* Task goal *
Copy the lines starting at the one containing "You are a GUI" and ending after the one containing "Task: Click the first SW_NORMAL constant", changing "GUI agent" to "interface agent" and keeping everything else the same.
-- BEGIN Dataset entries --
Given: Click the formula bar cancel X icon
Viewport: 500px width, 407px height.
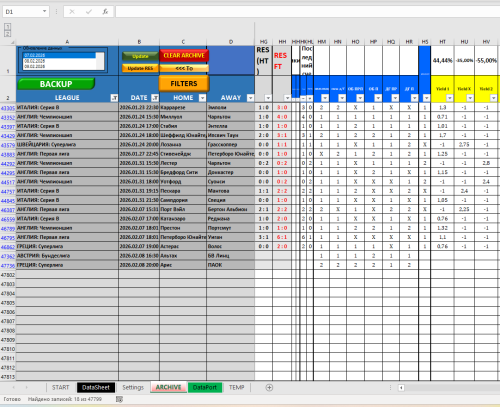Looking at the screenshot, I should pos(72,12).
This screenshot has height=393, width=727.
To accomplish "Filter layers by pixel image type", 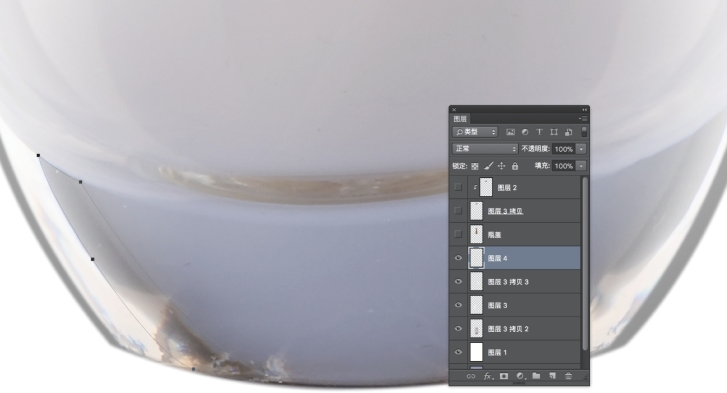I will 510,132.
-- END Dataset entries --
-- BEGIN Dataset entries --
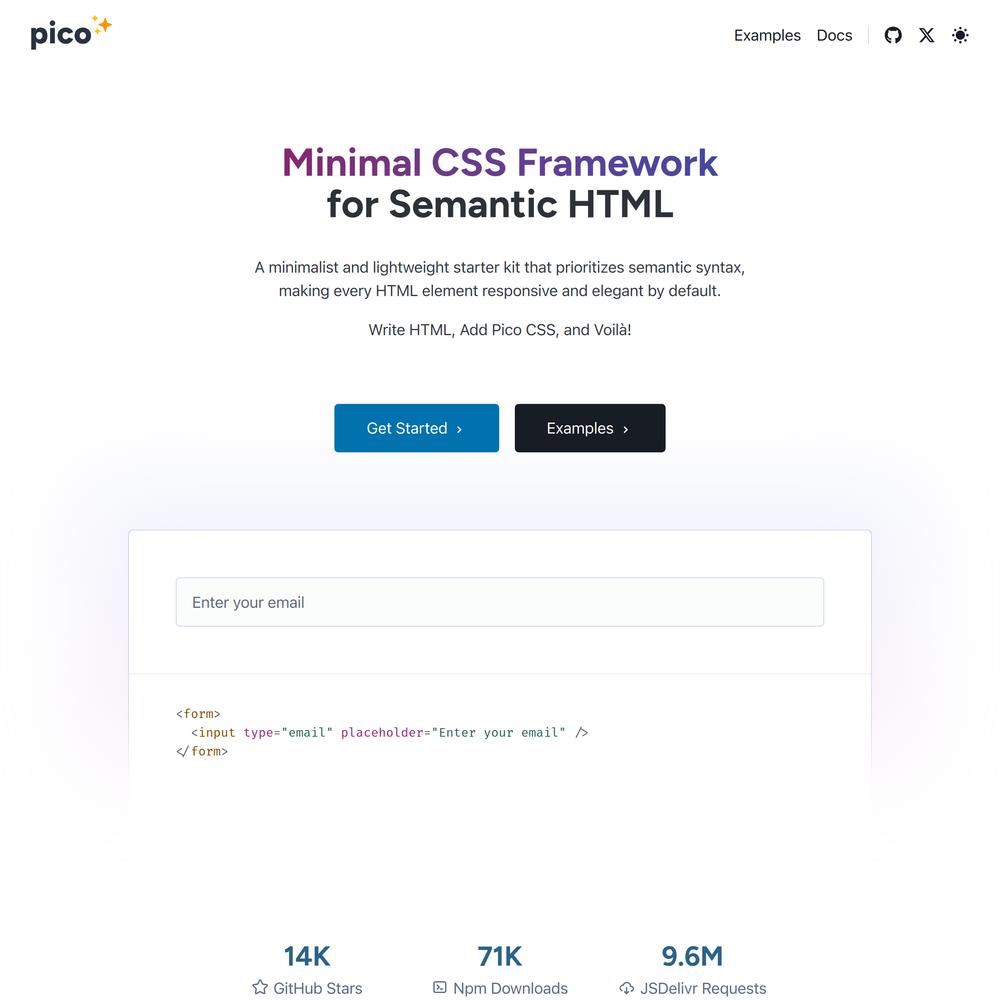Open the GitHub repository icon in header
-- END Dataset entries --
-- BEGIN Dataset entries --
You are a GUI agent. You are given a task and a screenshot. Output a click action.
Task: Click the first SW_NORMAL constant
-- END Dataset entries --
* Result for this task *
You are a interface agent. You are given a task and a screenshot. Output a click action.
Task: Click the first SW_NORMAL constant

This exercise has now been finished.